Vegan Strawberry Cheesecake Squares

Ingredients

Crust

  • 100g GF rolled oats
  • 100g raw almonds
  • 7 Tbsp. coconut sugar
  • 2 Tbsp. cocoa powder
  • 1/4 tsp pink salt
  • 5 Tbsp. melted coconut oil

Filling

  • 200g raw cashews
  • 100g fresh strawberry
  • 150 ml coconut cream
  • 6 Tbsp. melted raw cacao butter
  • 5-6 Tbsp. maple syrup
  • 3 Tbsp. lemon juice
  • 1/2 tsp lemon zest
  • 1/2 tsp vanilla paste
  • 1 tsp pitaya powder (optional)
  • Pinch of good salt

Decoration

  • 10-15 small to medium sized strawberries
  • 20 blueberries

Preparation

  1. Preheat oven to 170°C/340F. Place all dry crust ingredients in a food processor and process until it reaches the consistency of flour.

  2. Add melted coconut oil to the food processor and process until the mixture becomes like wet sand.

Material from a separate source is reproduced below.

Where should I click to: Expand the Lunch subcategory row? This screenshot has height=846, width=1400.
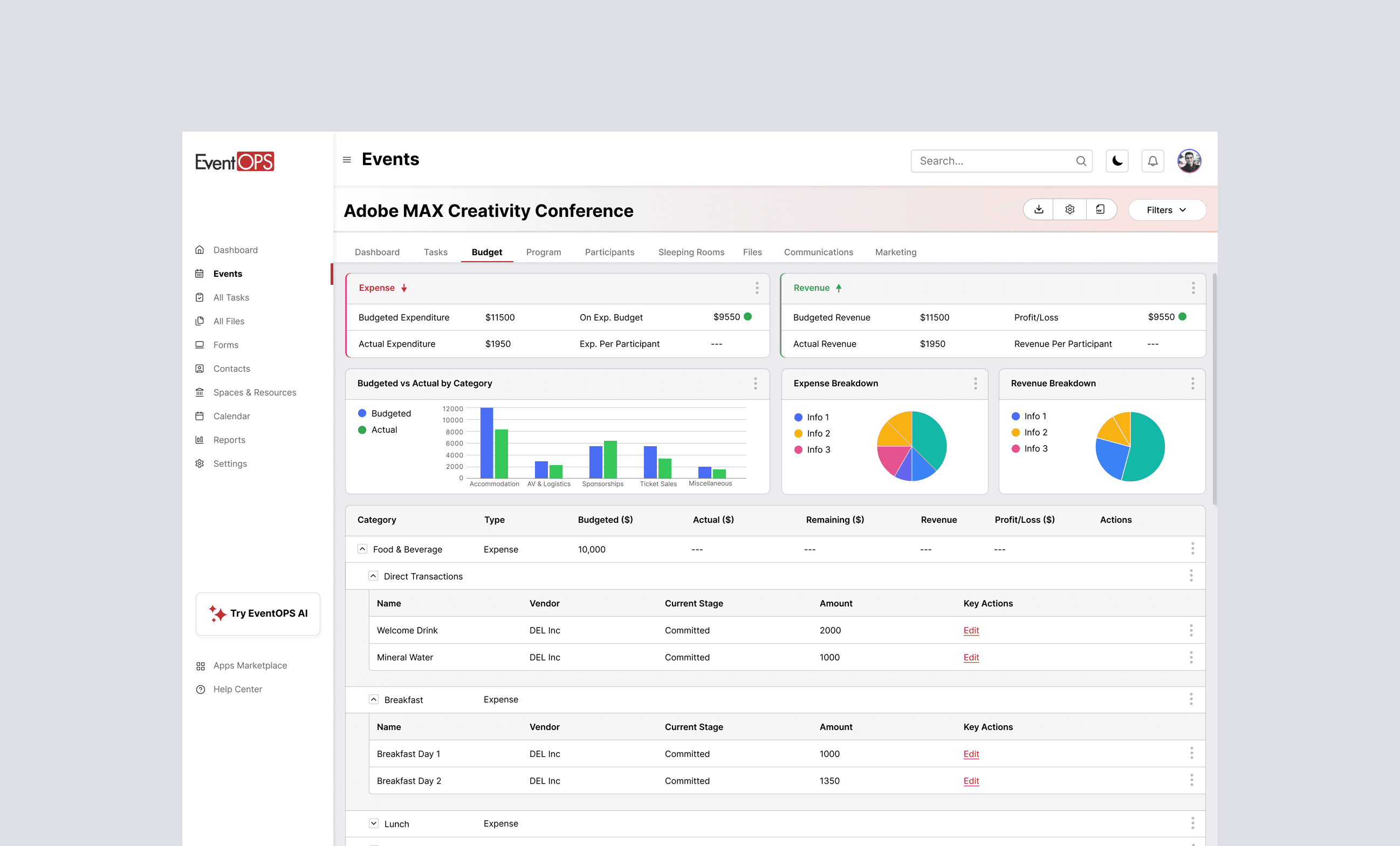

  3. Put a baking sheet on the mold and press the mixture into the bottom. Bake for about 15-22 minutes or until baked through. After it has cooled down, put it in the freezer for 30 minutes to an hour.

  4. Put all ingredients for the strawberry filling in a high-speed blender and blend well. Layer it over the crust and place strawberries and blueberries on top. Freeze until set.

  5. Take out the cake from the mold and cut with a warm knife.